## [EXTRAIT]
Le Droit dans tous ses états

LE DROIT DANS TOUS SES ETATS

Gestion de l’actif commun sous le régime légal: les actes nécessaires à l’exercice d’une profession séparée

Le XXe siècle est la période de l’Histoire au cours de laquelle on a progressivement vu s’instaurer une égalité dans les rapports conjugaux et plus précisément à une émancipation de la femme mariée de la tutelle de son mari.

Cette émancipation est intervenue dans tous les aspects de la vie du couple. Parmi ces aspects, l’autonomie professionnelle de la femme mariée qui a conquis :

  • La liberté d’exercer une profession
  • Le droit de percevoir et disposer de ses gains et salaires
  • Le droit de gérer seule les biens nécessaires à l’exercice de son activité professionnelle

L’autonomie dont jouit désormais la femme mariée en matière professionnelle est le produit d’une lente évolution qui, schématiquement, se décompose en plusieurs étapes :

  • Première étape : la situation de la femme mariée sous l’empire du Code civil dans sa rédaction de 1804
    • Dans sa rédaction initiale, le Code civil était pour le moins taiseux sur la faculté de la femme mariée à exercer une profession et, le cas échéant, à percevoir librement ses gains et salaires.
    • Dans ces conditions, il était admis qu’elle ne pouvait pas exercer d’activité professionnelle sans l’accord de son mari.
    • Quant à la perception de gains et salaires, elle était frappée d’une incapacité d’exercice générale.
    • Aussi, est-ce à son seul mari qu’il revenait, non seulement de les percevoir, mais encore de les administrer.
  • Deuxième étape : la création de l’institution des biens réservés par la loi du 13 juillet 1907
    • La loi du 13 juillet 1907 a reconnu à la femme mariée
      • D’une part, le droit de percevoir librement ses gains et salaires que lui procurait son activité professionnelle
      • D’autre part, le droit de les administrer seule et de les affecter à l’acquisition de biens dits réservés.
    • Par biens réservés, il faut entendre les biens acquis par la femme mariée avec ses revenus et dont la gestion lui était impérativement « réservée », alors même que, en régime communautaire, les gains et salaires endossaient la qualification de biens communs.
    • Ainsi, dès 1907 la femme mariée est investie du pouvoir de percevoir et d’administrer librement ses gains et salaires
  • Troisième étape : l’abolition de l’incapacité civile de la femme mariée par la loi du 13 février 1938
    • La loi du 13 février 1938 a aboli l’incapacité civile de la femme mariée, celle-ci étant dorénavant investie de la capacité d’exercer tous les pouvoirs que lui conférerait le régime matrimonial auquel elle était assujettie
    • Il en est résulté pour elle le droit d’exercer librement une profession.

## [DONNÉES FOURNIES]
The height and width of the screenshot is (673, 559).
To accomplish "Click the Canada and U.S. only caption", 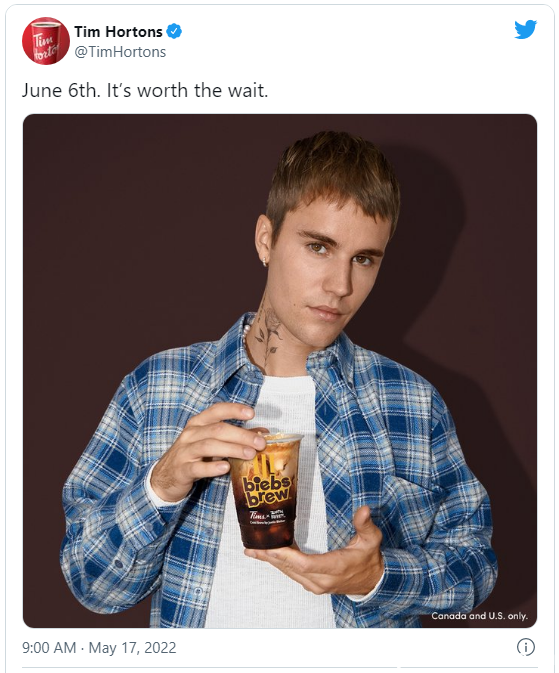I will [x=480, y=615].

==

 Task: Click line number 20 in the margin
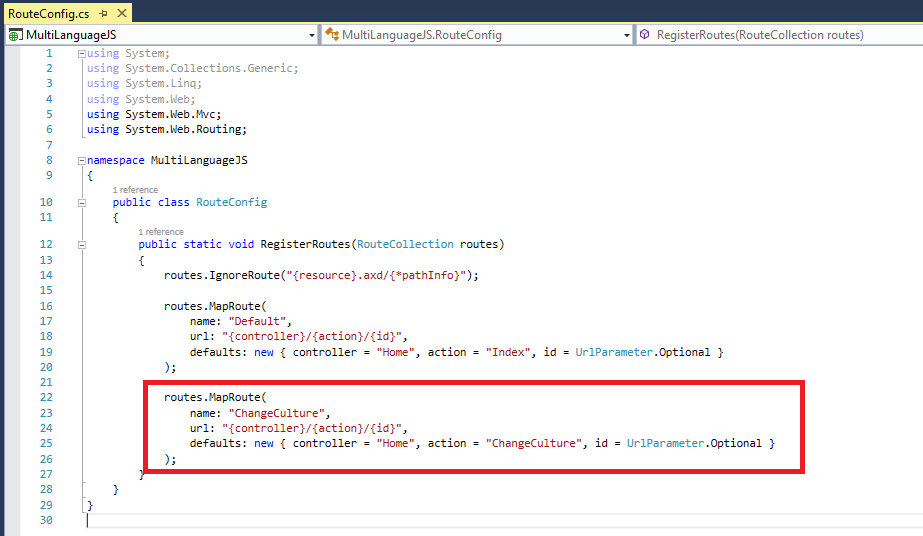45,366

## [CONSIGNES]
- a) Restituez à l'identique le passage de l'extrait sur l'autonomie professionnelle de la femme mariée qui va de "Le XXe siècle" à "tutelle de son mari.".
- b) Répondez aux questions suivantes à l'aide de l'extrait sur l'autonomie professionnelle de la femme mariée.
(i) Quelle loi a créé l'institution des biens réservés ?
(ii) Sous le Code civil dans sa rédaction de 1804, à qui revenait-il de percevoir et d'administrer les gains et salaires de la femme mariée ?
(iii) Qu'a aboli la loi du 13 février 1938 ?
- c) Poursuivez l'extrait sur l'autonomie professionnelle de la femme mariée au-delà de sa dernière phrase.

## [CORRIGÉ DE L'EXERCICE]
- a)
Le XXe siècle est la période de l’Histoire au cours de laquelle on a progressivement vu s’instaurer une égalité dans les rapports conjugaux et plus précisément à une émancipation de la femme mariée de la tutelle de son mari.

- b)
(i) La loi du 13 juillet 1907.
(ii) À son seul mari.
(iii) L'incapacité civile de la femme mariée.

- c)
    • L’article 216 du Code civil prévoyait néanmoins que « le mari peut, sauf dans les cas prévus par le troisième alinéa de l’article 213, s’opposer à ce que la femme exerce une profession séparée».
    • L’alinéa 2 de ce texte précisait que « si l’opposition du mari n’est pas justifiée par l’intérêt du ménage ou de la famille, le Tribunal peut sur la demande de la femme, autoriser celle-ci à passer outre cette opposition».
    • Si, à compter de l’entrée en vigueur de la loi du 13 février 1938 la femme mariée devient libre d’exercer la profession de son choix sans qu’il lui soit nécessaire d’obtenir l’autorisation de son mari, ce dernier conserve néanmoins le droit de contrarier l’exercice de cette liberté.
  • Quatrième étape : la reconnaissance par la loi du 13 juillet 1965 de la liberté professionnelle pleine et entière de la femme mariée
    • C’est la loi du 13 juillet 1965 qui a aboli la dernière restriction à l’indépendance professionnelle de la femme mariée.
    • Désormais, elle est libre d’exercer la profession de son choix sans que son mari ne puisse s’y opposer.
  • Cinquième étape : la reconnaissance par la loi du 23 décembre 1985 aux époux d’un monopole sur les actes nécessaires à l’exercice de leur profession
    • Afin de renforcer l’indépendance professionnelle des époux, le législateur leur a conféré un pouvoir exclusif sur les actes nécessaires à l’exercice de leur activité professionnelle.
    • Cette règle vise à prévenir toute tentative d’ingérence d’un époux qui pourrait venir perturber l’exercice de la profession du conjoint.
    • Ainsi, l’époux, qui exploite un fonds de commerce, une entreprise artisanale ou agricole, est seul investi du pouvoir d’en assurer la gestion courante.
    • Il devra néanmoins obtenir l’accord de son conjoint pour les actes les plus graves et notamment ceux qui visent à aliéner ou grever de droits réels un fonds de commerce, une exploitation dépendant de la communauté ou encore des droits sociaux non négociables.

Au bilan, la volonté du législateur d’instaurer une véritable égalité dans les rapports conjugaux, mouvement qui s’est amorcé dès le début du XXe siècle, l’a conduit à octroyer à la femme mariée une sphère d’autonomie, non seulement s’agissant du choix de sa profession, mais encore pour ce qui concerne la perception et la disposition de ses gains et salaires, ainsi que pour l’accomplissement des actes nécessaires à l’exercice de sa profession.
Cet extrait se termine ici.